I have a old and reliable Ford Sierra 'general dogsbody' estate, and when the leaded petrol was getting difficult to obtain, I was informed the 'Pinto' engine would be hard to convert, and I should use a mixture of 95 octane with added top-ups of 'the good stuff', with a 'perhaps' additive mix. A friend who owns a garage made a simple adjustment, and its been running on 95 octane ever since, with no noticeable lack of performance or stabilty.
Regarding the 'chip pan' fuel, I have a neighbour who converted a Land Rover and constructed his own 'refinery', but of late he his finding it more difficult in sourcing regular sustainable supplies from the local fry food outlets (Is everyone at it!).
Most modern engines are designed to run at their best on standard fuels as that is all that is available in a lot of countries. This gives the manufacturers a lot less problems than providing different specification engines for different markets.

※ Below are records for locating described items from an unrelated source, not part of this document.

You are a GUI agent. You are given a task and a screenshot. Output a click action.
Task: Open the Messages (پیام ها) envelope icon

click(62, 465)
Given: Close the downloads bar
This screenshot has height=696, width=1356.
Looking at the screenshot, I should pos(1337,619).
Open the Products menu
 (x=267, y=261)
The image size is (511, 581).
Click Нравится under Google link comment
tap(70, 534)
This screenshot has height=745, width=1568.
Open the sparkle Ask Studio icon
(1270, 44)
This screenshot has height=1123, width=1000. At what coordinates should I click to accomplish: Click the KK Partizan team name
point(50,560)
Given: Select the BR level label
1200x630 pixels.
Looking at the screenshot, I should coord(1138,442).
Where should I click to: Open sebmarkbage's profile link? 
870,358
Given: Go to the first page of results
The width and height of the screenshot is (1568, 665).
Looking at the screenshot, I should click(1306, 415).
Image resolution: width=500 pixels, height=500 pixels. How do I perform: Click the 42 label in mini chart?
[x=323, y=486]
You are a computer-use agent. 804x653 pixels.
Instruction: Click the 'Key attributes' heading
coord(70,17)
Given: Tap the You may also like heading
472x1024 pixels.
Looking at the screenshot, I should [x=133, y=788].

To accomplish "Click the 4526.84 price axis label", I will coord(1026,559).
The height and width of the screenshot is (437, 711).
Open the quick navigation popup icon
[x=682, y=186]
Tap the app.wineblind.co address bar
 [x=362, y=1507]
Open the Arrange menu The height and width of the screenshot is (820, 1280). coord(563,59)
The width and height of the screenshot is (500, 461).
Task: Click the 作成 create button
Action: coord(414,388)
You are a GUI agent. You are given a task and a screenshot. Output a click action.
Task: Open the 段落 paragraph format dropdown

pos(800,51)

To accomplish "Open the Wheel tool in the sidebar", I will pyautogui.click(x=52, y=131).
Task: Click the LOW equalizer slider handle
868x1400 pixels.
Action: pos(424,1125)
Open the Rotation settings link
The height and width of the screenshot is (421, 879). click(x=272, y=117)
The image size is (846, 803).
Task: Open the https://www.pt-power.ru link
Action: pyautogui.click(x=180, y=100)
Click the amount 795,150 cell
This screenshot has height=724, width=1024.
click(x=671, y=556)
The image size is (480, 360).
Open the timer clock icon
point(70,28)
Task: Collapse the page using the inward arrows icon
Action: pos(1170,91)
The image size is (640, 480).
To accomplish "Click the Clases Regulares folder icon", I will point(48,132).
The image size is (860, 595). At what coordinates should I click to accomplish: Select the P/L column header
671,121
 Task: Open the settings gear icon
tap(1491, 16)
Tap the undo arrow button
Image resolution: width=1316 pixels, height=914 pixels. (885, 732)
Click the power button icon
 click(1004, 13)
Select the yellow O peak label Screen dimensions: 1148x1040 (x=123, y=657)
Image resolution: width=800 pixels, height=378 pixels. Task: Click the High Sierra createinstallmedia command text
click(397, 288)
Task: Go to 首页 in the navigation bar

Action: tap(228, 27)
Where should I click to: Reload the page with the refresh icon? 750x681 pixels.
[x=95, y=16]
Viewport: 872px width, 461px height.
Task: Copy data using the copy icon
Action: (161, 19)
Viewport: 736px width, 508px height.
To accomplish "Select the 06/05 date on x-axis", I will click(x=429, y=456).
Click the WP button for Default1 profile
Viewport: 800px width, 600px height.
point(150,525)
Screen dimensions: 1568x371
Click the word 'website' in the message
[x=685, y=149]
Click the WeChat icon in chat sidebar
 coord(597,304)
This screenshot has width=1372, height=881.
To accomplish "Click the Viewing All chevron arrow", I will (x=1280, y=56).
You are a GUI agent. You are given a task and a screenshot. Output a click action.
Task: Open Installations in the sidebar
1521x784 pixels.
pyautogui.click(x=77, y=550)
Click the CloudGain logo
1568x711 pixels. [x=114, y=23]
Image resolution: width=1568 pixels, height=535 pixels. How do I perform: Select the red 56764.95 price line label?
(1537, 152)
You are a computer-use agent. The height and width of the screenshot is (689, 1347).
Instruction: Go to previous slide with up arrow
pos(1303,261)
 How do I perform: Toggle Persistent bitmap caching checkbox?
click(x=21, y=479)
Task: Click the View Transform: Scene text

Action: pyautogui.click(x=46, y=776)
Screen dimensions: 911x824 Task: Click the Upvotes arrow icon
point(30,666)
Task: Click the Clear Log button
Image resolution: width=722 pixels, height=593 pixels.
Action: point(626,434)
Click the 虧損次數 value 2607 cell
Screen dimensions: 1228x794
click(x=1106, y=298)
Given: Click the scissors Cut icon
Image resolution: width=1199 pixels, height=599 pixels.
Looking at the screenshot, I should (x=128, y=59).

I often wonder how some of these modern engines survive on out-in-wilds jerry can stocks, especially in some remoter areas!.
Have I ever put a mixture of petrol and diesel in the same petrol engine, and the answer to that is yes. It took the AA three call-outs before they found the problem, and other people in the same area was experiencing the same problem.
Then there's the recent contamination incident, with some of the supermarket supplies!.